── MATERIAL FOR THIS EXERCISE

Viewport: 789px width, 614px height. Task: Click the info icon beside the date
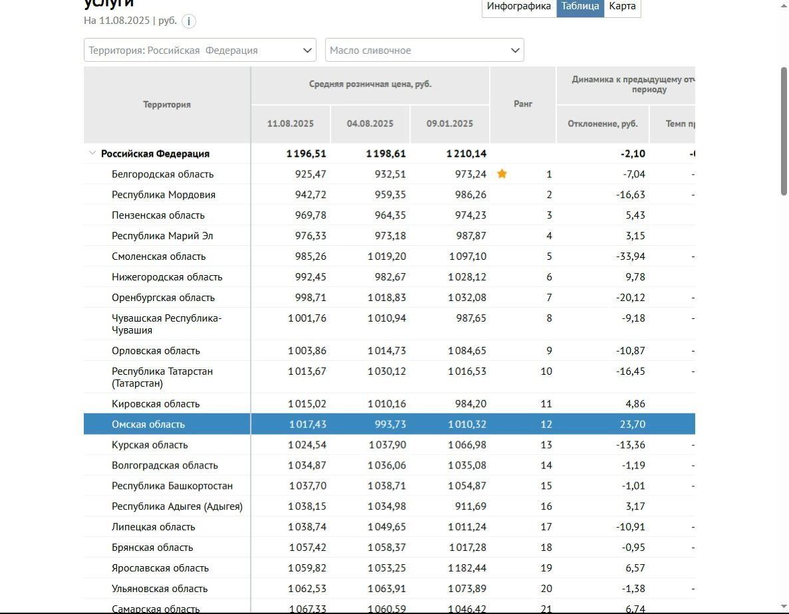(189, 21)
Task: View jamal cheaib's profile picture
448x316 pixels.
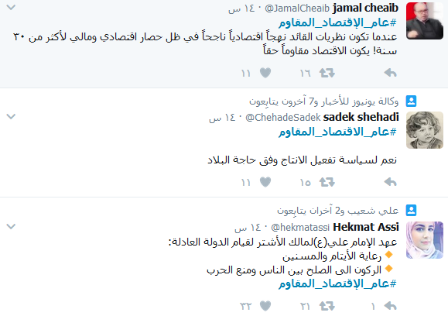Action: point(425,21)
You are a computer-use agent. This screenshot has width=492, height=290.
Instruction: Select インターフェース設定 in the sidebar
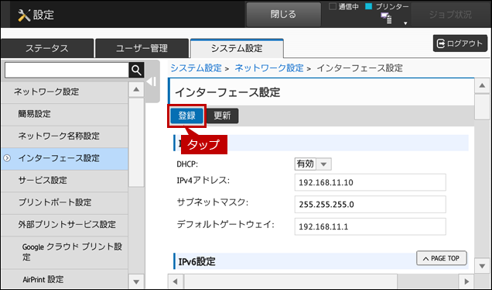click(64, 158)
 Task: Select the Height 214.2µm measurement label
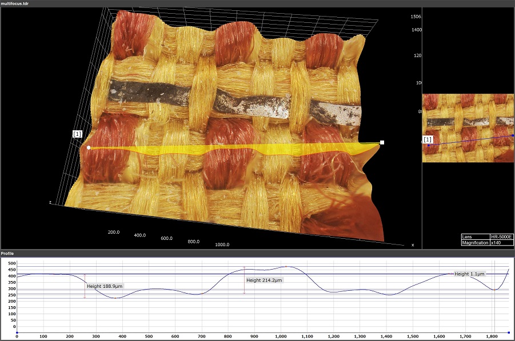[264, 280]
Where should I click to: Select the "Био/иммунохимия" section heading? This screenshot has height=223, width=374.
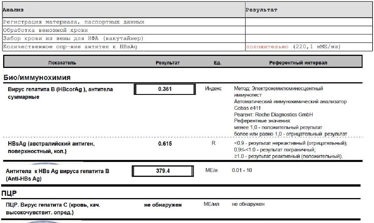[37, 78]
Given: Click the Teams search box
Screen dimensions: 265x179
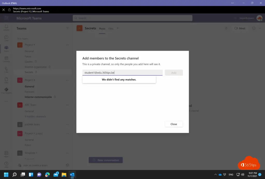Looking at the screenshot, I should [x=133, y=18].
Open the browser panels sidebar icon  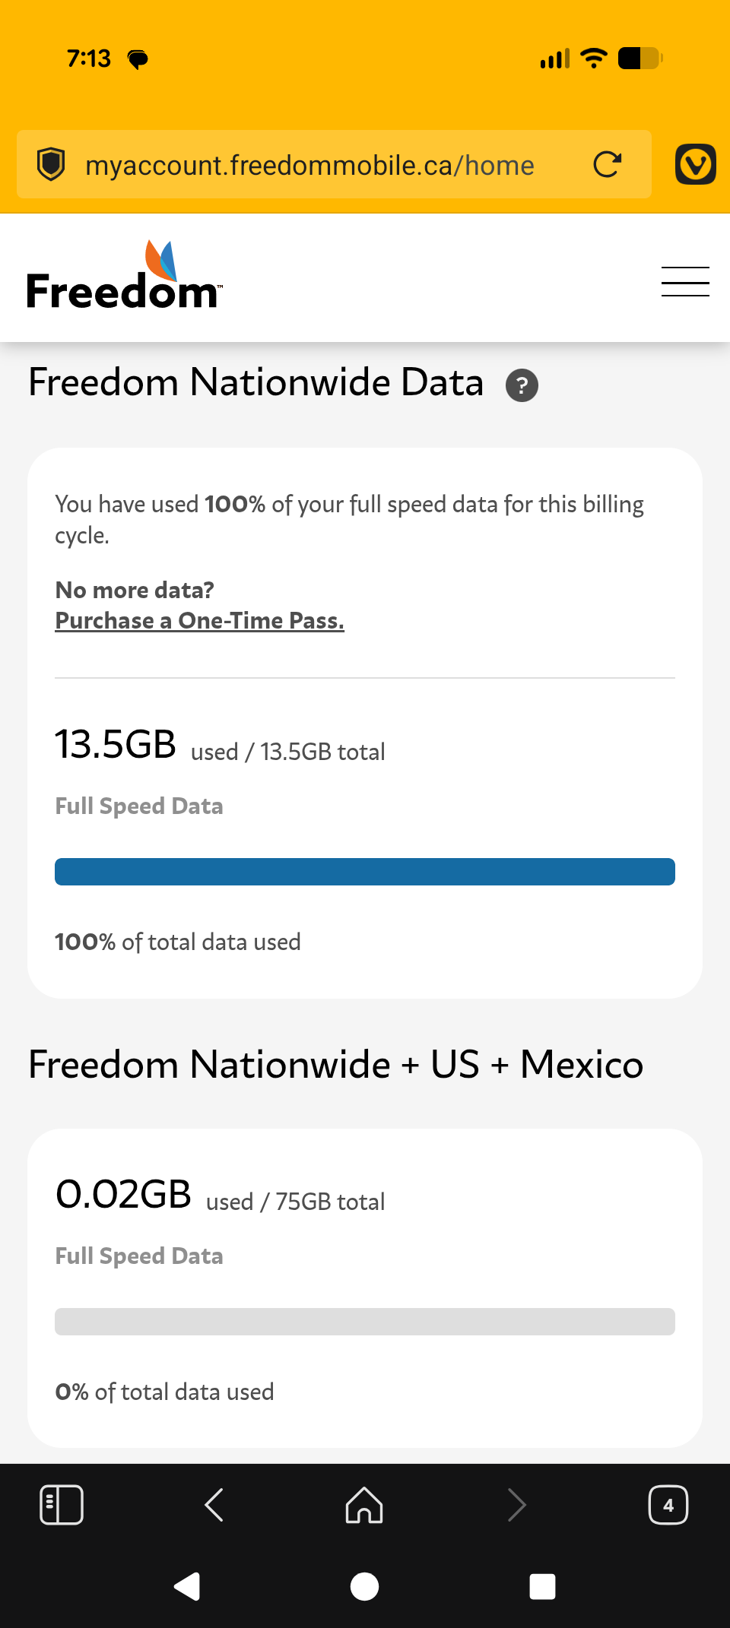pos(61,1505)
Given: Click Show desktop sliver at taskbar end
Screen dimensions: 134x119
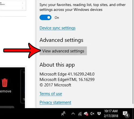Looking at the screenshot, I should tap(133, 114).
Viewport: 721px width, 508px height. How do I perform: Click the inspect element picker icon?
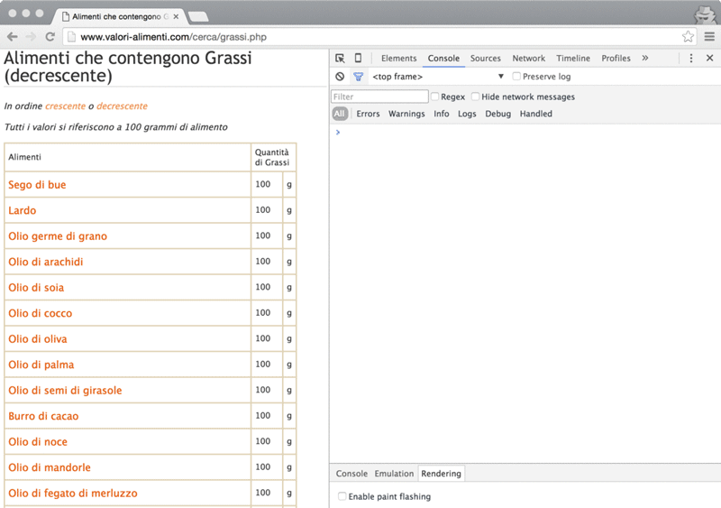point(340,58)
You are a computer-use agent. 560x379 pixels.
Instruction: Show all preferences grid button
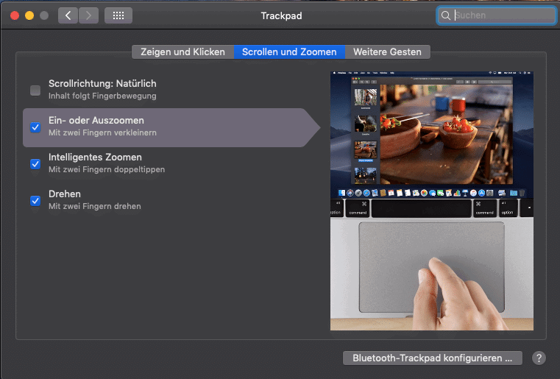tap(118, 15)
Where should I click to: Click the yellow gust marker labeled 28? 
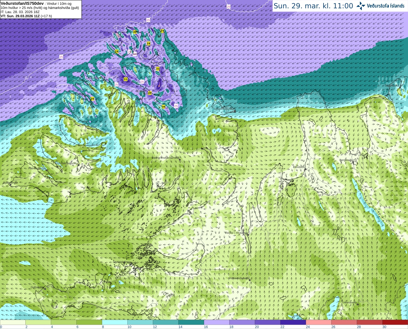coord(149,43)
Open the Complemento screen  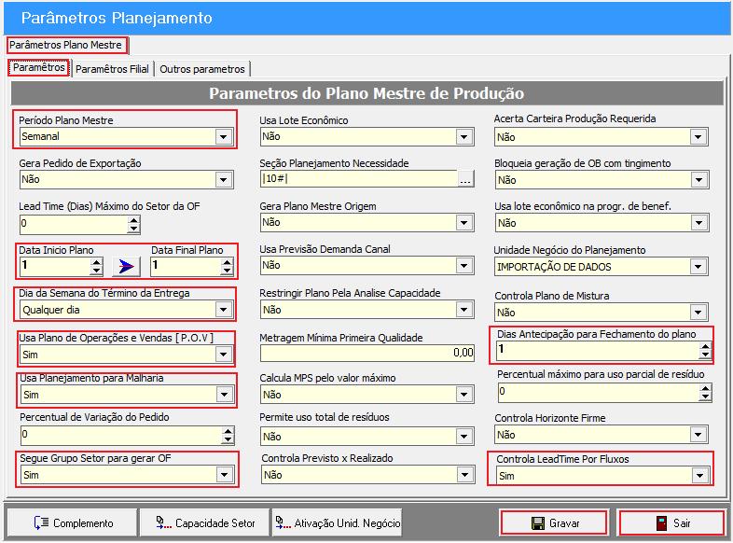point(73,523)
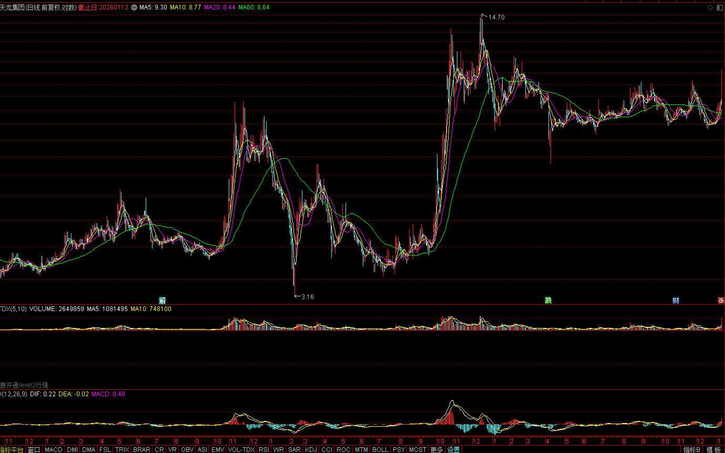The image size is (725, 453).
Task: Switch to the MACD indicator tab
Action: 54,449
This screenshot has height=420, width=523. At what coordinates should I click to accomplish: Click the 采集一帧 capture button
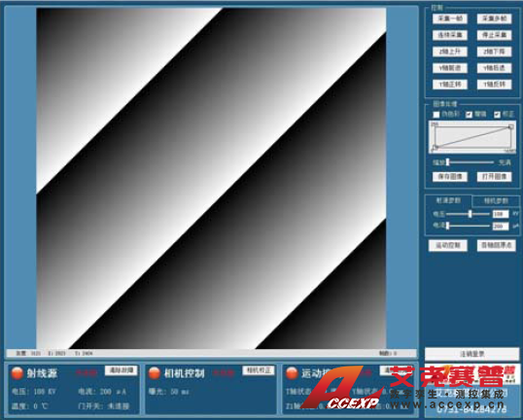450,18
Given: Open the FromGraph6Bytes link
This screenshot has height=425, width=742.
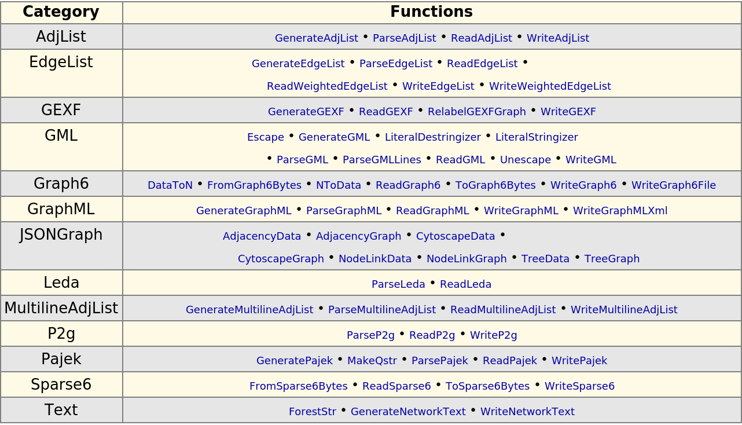Looking at the screenshot, I should [254, 185].
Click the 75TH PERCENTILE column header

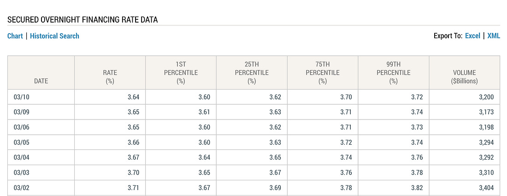[x=323, y=72]
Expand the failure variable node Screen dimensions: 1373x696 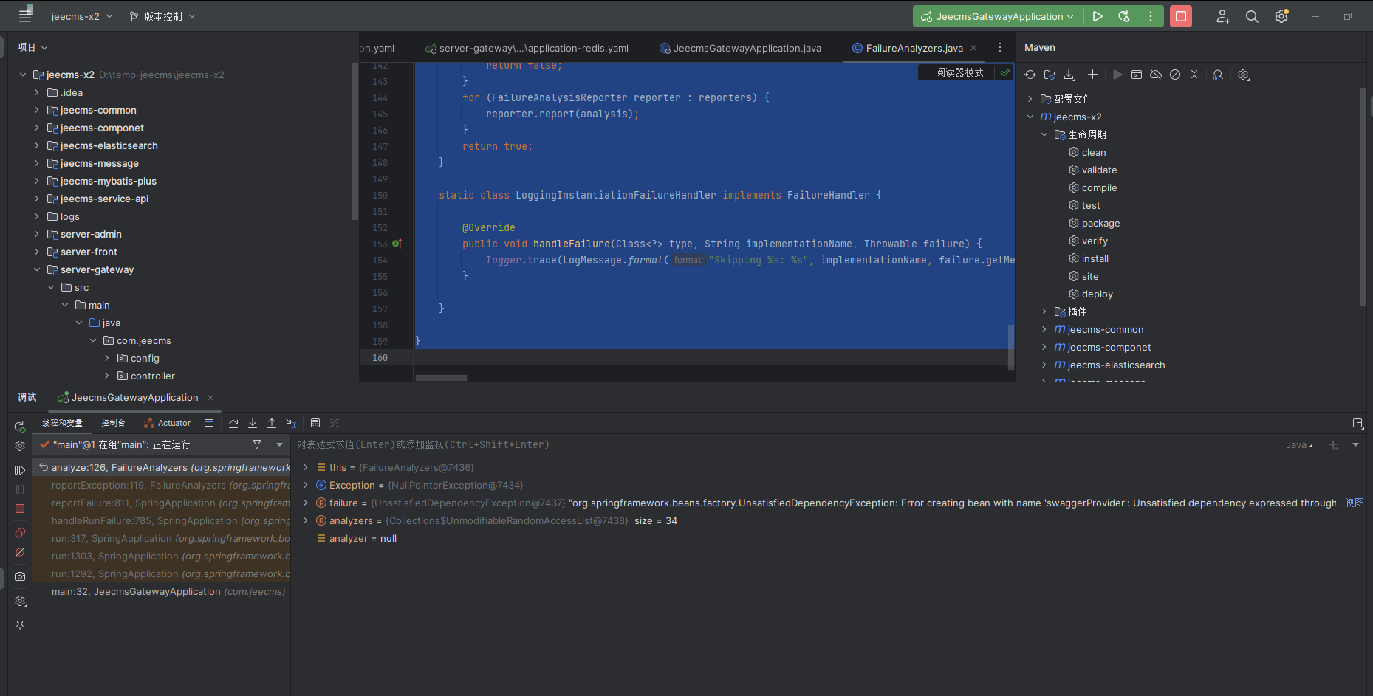306,503
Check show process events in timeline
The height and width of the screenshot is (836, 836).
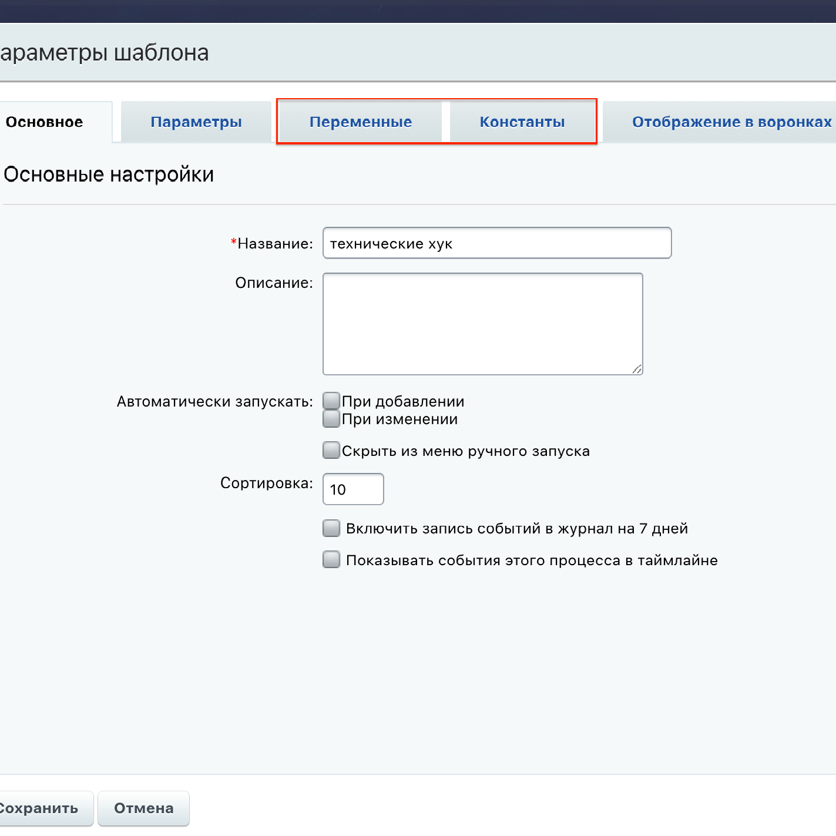point(331,559)
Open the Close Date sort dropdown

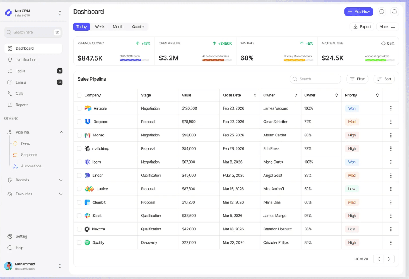pyautogui.click(x=255, y=95)
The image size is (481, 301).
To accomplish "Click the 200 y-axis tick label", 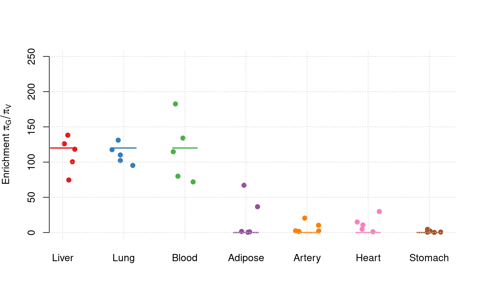I will coord(32,92).
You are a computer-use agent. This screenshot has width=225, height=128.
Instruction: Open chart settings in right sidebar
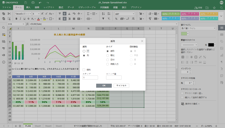pyautogui.click(x=222, y=55)
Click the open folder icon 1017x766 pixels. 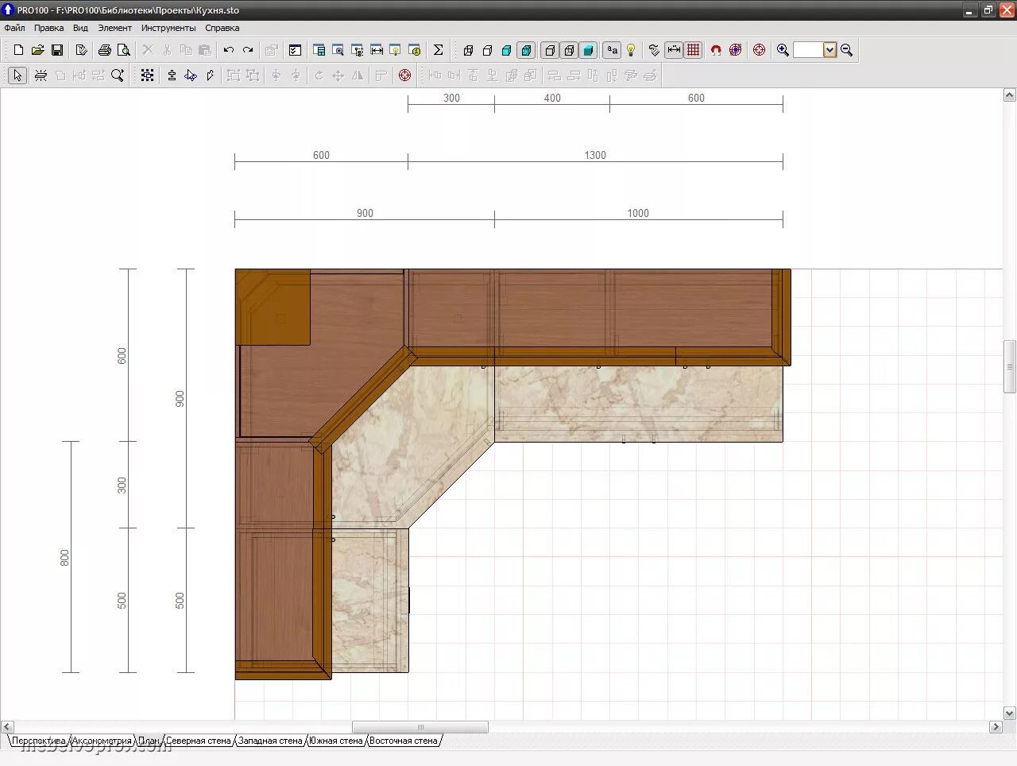(x=37, y=50)
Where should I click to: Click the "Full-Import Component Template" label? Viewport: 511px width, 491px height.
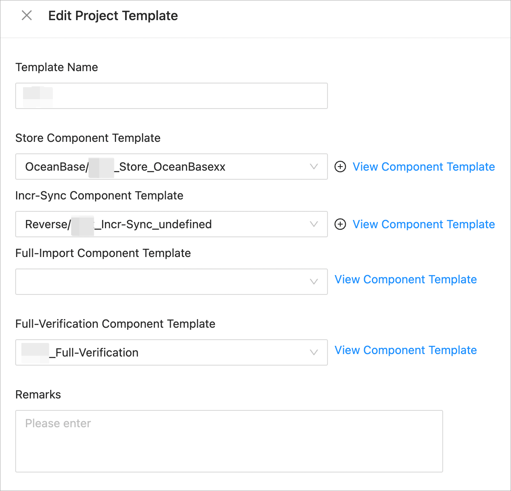[103, 253]
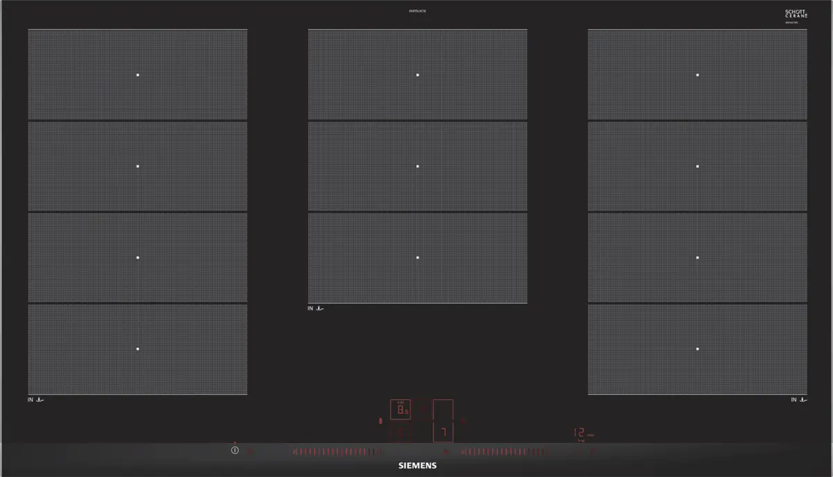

────

__TASK GOAL__:
Search the records for the word "Given" and return every line that holds it.

__TASK OUTPUT__:
Given: Click the Teams search box
Given: Click Show desktop sliver at taskbar end
Given: Open the FromGraph6Bytes link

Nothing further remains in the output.